• _Assigned task_
From the records below, set down exactly the lines starting with the line that contains "Given: View analytics for Itoshi Rin's tweet" and going on through the line that contains "The width and". Nothing else is wanted.

• _Information given_
■ ■ ■ ■
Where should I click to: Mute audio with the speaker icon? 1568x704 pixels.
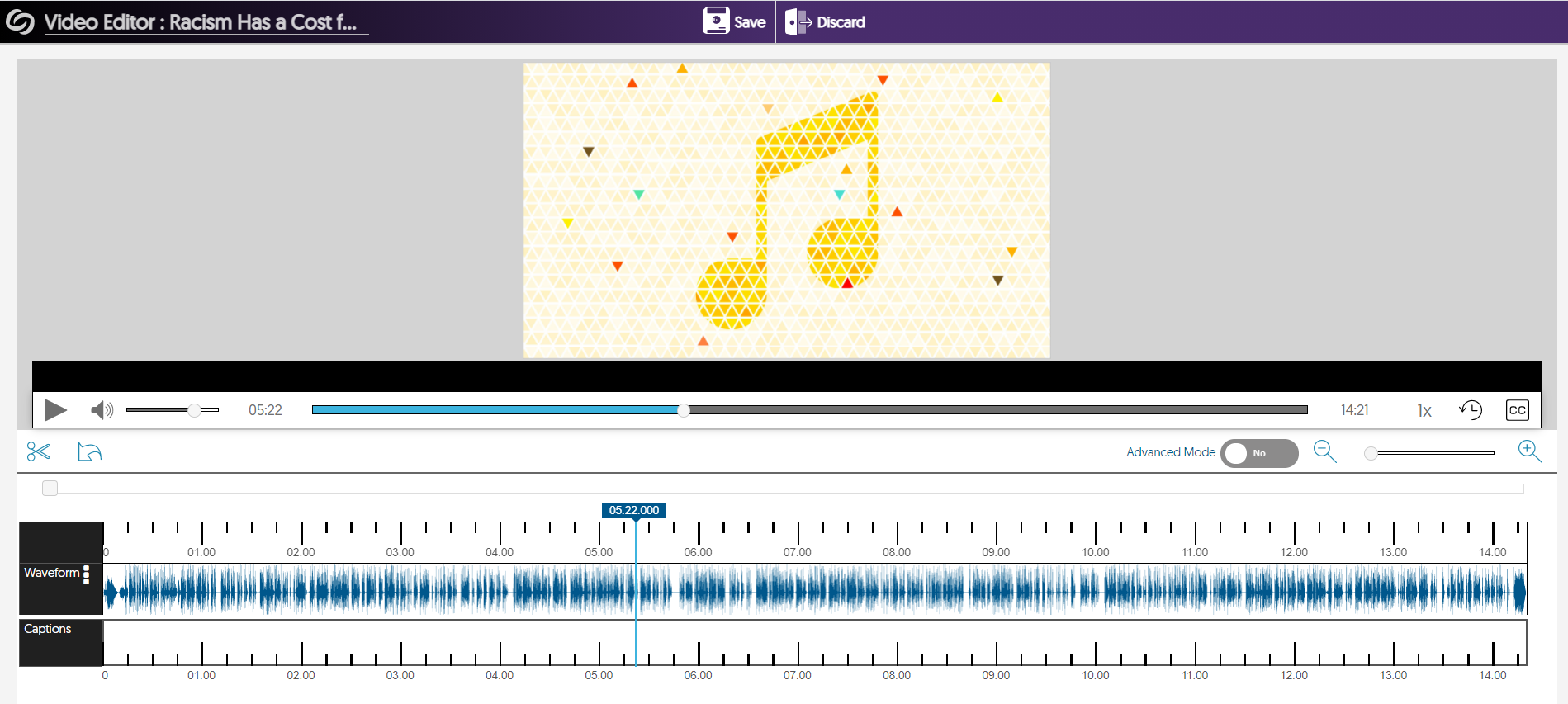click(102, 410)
■ ■ ■ ■
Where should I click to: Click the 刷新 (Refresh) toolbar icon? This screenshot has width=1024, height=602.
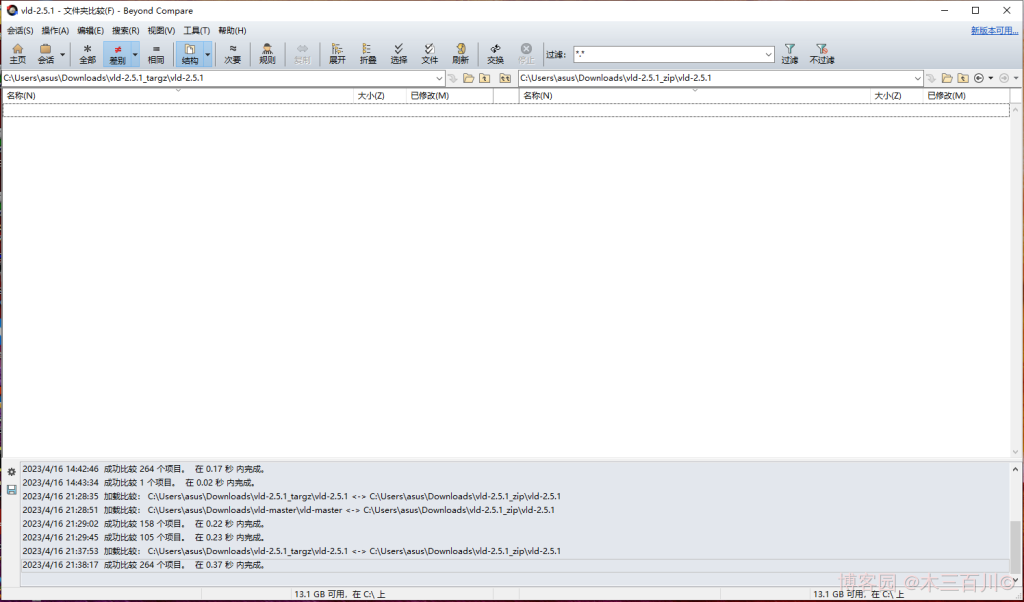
■ ■ ■ ■
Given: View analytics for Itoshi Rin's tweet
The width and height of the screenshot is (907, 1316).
■ ■ ■ ■
• _Task solution_
Given: View analytics for Itoshi Rin's tweet
The width and height of the screenshot is (907, 1316).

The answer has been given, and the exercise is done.